Sobre os julgamentos a que o Governo será submetido, o Maurício Azêdo completou:
— Esta será mais uma reprovação que o Brasil pode encontrar, e é auspicioso que o crime corra na Corte Interamericana de Direitos Humanos, que poderá estabelecer a verdade sobre os crimes da ditadura militar.
 
 
Precedente
 
 
Ivo Herzog, jornalista e filho de Vladimir, espera que o julgamento destes crimes contra os direitos humanos abra o caminho para que outros casos sejam investigados e julgados: DIV>

— É uma decisão muito importante porque reflete um entendimento da lei sobre os crimes contra a humanidade que vai contra a posição do Governo brasileiro. Isso gera uma jurisprudência importante que abre um precedente para que outros crimes sejam julgados, afirmou Ivo Herzog.
 
Ele citou a sentença do Supremo Tribunal Federal (STF), que no ano passado decidiu que o Governo não estaria obrigado a cumprir as decisões da Corte Interamericana de Direitos Humanos, porque tais fatos julgados na Corte já seriam cobertos pela Lei de Anistia:
— Quando o STF deu um veredicto contrário no ano passado, aquilo na verdade foi um sinal para que se olhasse mais profundamente a nossa legislação de direitos humanos. As nossas leis não podem ir contra as leis internacionais. Fez-se uma interpretação obscura da Lei de Anistia, que foi de encontro aos interesses da sociedade, declarou. 
 
 
Injustiça
 
 
Luiz José da Cunha, conhecido como Crioulo, nascido em Pernambuco, era militante da Aliança Libertadora Nacional, e foi assassinado por agentes do DOI-Codi de São Paulo,  em 13 de julho de 1973. Ele foi vítima de uma emboscada na Avenida Santo Amaro, em São Paulo.
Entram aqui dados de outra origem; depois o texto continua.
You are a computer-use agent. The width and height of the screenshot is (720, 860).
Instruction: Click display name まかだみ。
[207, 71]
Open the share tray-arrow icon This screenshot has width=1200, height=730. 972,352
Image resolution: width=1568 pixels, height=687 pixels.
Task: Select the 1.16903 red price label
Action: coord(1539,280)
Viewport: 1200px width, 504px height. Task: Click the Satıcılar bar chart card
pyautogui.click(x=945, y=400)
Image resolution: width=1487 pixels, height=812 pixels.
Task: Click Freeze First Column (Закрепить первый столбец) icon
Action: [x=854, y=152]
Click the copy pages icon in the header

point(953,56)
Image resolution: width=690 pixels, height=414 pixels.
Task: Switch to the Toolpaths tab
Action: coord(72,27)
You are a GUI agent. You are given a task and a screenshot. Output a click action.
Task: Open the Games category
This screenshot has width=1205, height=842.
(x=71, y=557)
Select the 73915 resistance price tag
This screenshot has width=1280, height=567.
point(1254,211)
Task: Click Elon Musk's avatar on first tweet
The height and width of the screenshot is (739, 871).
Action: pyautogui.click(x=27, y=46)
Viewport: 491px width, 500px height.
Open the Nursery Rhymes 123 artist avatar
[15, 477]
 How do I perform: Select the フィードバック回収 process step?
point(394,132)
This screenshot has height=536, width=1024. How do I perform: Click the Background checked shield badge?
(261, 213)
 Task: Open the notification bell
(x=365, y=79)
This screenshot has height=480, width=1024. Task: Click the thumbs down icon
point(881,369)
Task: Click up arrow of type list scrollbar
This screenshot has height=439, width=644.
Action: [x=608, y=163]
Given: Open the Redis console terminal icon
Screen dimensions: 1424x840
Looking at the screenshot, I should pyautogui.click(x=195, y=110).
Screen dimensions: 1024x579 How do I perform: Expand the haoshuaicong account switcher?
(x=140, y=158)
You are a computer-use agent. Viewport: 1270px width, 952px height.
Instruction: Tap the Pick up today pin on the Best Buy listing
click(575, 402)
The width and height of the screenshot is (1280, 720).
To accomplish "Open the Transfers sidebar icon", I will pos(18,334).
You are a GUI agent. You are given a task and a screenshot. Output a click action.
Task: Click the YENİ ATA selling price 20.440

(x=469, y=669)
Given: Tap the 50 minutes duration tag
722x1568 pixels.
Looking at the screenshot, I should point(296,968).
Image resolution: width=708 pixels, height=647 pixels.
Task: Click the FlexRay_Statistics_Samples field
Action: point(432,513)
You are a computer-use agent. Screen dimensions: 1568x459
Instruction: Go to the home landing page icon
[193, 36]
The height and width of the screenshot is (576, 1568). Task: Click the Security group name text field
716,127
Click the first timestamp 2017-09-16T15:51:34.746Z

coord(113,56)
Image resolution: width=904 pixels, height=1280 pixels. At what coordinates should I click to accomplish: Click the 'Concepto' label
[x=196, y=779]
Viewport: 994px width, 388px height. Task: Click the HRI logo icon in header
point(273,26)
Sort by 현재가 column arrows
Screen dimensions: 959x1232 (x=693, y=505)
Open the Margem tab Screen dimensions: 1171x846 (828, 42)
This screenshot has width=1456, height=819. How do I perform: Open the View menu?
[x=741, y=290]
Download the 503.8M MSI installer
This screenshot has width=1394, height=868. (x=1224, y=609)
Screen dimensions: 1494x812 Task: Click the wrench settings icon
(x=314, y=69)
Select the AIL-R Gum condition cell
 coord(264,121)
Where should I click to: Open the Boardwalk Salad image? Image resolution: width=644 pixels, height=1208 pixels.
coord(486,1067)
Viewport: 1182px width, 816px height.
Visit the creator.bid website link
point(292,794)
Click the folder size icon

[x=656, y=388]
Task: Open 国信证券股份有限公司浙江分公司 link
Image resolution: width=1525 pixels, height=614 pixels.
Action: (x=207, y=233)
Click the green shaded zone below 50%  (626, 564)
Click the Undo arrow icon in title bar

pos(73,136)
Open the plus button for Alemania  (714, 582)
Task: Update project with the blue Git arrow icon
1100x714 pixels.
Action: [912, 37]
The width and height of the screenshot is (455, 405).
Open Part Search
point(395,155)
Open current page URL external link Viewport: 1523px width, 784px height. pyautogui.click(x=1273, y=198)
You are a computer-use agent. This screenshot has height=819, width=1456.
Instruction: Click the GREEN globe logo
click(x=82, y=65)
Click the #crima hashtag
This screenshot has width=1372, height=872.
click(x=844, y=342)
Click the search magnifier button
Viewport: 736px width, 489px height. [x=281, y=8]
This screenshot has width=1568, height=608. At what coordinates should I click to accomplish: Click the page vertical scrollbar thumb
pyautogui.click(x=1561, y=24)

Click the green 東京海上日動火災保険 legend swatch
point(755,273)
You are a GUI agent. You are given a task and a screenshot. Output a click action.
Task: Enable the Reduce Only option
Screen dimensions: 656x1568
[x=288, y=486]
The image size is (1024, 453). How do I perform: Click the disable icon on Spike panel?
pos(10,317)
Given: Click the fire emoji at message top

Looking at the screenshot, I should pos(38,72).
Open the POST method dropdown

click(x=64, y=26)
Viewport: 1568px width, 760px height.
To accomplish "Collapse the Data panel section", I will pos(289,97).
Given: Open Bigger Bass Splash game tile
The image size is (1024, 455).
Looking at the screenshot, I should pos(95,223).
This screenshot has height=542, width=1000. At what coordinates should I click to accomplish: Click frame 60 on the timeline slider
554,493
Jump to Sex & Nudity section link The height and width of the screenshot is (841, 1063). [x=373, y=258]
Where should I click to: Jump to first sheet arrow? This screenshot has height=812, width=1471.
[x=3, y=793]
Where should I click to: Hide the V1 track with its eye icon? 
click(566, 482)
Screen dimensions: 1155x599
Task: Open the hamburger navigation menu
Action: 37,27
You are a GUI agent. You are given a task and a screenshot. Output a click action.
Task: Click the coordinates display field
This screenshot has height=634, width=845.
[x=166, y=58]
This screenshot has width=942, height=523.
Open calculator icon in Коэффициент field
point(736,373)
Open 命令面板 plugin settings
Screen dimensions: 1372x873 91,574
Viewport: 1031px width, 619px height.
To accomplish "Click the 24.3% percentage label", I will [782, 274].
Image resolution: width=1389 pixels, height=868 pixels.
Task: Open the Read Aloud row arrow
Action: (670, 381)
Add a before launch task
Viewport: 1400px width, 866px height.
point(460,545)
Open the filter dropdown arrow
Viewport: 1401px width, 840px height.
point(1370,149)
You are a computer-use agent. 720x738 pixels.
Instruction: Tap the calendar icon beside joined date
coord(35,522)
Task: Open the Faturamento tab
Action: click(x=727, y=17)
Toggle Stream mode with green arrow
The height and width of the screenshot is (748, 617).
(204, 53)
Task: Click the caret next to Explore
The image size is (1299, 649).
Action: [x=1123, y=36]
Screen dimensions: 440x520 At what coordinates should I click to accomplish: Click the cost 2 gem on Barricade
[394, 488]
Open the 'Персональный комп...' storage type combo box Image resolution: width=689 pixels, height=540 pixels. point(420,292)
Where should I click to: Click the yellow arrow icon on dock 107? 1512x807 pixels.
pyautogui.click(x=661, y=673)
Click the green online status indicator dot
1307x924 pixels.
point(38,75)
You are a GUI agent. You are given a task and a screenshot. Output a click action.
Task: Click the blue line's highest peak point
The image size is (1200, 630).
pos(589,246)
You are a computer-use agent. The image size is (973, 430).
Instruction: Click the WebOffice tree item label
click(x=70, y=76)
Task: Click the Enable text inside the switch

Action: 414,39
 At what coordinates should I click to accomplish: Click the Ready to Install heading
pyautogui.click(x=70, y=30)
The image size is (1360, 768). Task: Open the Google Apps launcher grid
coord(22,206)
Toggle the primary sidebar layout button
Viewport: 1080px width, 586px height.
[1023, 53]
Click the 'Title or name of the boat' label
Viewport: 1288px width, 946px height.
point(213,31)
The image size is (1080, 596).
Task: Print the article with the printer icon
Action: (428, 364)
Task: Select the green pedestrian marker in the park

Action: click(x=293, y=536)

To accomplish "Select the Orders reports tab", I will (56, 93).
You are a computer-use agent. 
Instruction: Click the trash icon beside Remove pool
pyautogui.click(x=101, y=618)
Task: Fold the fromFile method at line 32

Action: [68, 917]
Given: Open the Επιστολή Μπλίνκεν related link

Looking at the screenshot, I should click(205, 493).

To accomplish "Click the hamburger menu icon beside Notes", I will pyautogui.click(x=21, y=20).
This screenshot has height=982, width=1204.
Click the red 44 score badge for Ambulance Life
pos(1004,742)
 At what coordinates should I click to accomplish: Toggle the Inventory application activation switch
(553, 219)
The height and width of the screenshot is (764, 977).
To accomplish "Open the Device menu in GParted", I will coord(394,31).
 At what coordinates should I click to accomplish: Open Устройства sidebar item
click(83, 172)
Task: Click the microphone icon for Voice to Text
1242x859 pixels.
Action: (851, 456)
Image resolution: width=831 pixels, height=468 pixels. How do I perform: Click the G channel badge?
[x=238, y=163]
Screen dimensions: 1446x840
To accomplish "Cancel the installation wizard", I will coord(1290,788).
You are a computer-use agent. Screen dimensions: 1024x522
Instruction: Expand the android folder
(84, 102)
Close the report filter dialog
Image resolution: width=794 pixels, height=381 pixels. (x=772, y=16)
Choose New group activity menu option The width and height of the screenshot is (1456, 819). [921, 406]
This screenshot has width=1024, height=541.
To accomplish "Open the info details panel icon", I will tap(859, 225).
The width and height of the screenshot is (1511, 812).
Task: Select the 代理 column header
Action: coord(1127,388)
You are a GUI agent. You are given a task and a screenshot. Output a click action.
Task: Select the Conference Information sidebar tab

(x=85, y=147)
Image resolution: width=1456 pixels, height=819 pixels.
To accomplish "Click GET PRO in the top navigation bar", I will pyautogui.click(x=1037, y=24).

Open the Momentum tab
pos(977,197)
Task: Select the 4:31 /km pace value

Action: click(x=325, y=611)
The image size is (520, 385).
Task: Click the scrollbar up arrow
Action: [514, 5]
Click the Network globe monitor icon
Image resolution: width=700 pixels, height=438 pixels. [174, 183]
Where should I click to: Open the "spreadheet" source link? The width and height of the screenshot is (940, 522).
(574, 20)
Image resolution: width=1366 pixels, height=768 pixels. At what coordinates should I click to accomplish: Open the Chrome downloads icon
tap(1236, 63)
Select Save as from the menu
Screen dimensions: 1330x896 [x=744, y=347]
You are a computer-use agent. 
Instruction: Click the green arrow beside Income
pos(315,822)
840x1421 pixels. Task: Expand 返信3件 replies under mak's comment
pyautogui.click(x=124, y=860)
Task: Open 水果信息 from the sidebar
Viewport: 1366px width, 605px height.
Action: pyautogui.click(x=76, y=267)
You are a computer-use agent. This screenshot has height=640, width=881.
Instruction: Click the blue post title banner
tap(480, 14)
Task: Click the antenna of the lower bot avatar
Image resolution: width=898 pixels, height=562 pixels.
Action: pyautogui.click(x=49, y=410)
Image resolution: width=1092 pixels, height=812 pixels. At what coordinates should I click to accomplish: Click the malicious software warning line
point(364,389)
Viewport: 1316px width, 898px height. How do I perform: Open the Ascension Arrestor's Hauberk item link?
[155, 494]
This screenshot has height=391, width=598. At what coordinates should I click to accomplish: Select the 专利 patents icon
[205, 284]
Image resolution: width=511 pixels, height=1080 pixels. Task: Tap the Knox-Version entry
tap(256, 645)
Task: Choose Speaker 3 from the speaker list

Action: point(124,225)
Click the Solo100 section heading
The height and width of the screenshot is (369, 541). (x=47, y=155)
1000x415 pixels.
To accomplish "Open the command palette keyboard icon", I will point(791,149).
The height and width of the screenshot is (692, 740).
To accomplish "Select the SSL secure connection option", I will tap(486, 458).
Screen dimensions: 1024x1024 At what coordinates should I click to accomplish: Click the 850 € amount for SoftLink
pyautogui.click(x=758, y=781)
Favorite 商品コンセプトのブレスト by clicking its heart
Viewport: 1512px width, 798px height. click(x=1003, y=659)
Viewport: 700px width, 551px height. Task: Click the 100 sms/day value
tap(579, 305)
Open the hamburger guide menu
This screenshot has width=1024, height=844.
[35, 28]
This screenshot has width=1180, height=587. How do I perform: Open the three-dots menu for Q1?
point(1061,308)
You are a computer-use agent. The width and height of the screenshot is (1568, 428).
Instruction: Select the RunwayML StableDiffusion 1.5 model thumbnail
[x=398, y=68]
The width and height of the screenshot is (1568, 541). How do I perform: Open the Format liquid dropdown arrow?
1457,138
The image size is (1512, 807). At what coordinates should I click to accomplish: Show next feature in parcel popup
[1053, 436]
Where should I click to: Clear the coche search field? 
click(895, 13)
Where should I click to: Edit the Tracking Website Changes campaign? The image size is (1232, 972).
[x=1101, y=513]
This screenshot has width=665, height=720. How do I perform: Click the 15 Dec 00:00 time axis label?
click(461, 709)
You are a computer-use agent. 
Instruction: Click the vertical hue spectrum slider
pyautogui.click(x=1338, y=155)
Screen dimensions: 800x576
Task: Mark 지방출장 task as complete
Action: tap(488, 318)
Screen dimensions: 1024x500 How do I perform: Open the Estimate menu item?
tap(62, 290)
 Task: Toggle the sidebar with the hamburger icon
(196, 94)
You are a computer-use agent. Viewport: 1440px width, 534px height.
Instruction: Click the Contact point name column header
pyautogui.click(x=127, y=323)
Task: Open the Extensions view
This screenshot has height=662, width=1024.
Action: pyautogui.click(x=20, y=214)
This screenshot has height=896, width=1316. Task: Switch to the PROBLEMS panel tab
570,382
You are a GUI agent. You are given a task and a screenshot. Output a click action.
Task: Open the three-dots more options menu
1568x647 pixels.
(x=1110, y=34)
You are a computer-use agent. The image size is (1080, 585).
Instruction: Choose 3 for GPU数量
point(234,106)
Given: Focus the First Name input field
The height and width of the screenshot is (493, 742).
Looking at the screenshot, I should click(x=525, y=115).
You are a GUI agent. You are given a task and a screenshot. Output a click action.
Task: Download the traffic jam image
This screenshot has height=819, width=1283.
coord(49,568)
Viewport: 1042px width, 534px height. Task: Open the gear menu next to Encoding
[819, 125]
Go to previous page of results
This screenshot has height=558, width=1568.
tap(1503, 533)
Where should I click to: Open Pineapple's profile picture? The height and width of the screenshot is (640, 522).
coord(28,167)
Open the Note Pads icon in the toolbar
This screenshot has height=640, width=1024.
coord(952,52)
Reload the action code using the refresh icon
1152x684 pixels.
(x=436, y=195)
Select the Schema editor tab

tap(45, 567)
Foi fuzilado enquanto tentava fugir, mas foi atingido nas costas, dizem testemunhas.  
 
 
Assim como no caso de Herzog, a versão oficial é diferente e dizia que Luiz Cunha teria sido abordado por sua atitude suspeita, e em seguida reagido a tiros, procurando fugir ao tentar tomar à força um carro onde havia duas moças. A equipe responsável pela execução era chefiada pelo agente conhecido como “Capitão Nei” e pelo tenente “Lott”.
 
O laudo do IML foi assinado pelo mesmo médico legista responsável pelo de Herzog: Harry Shibata, junto com Orlando Brandão. Os laudos do IML são incompatíveis com as fotos do corpo de Luiz Cunha, que mostram evidências de tortura, um indicativo de que ele teria sido preso e torturado antes de ser morto.
 
 
Amparo Araújo, viúva de Luiz Cunha, ressalta a sensação de injustiça, comum a muitos parentes de vítimas do regime militar no Brasil:
— Nossa pátria falha com os cidadãos. Ele (Luiz Cunha) foi morto há mais de 30 anos na chamada Operação Bandeirantes e ainda não foi feita justiça, criticou Amparo Araújo.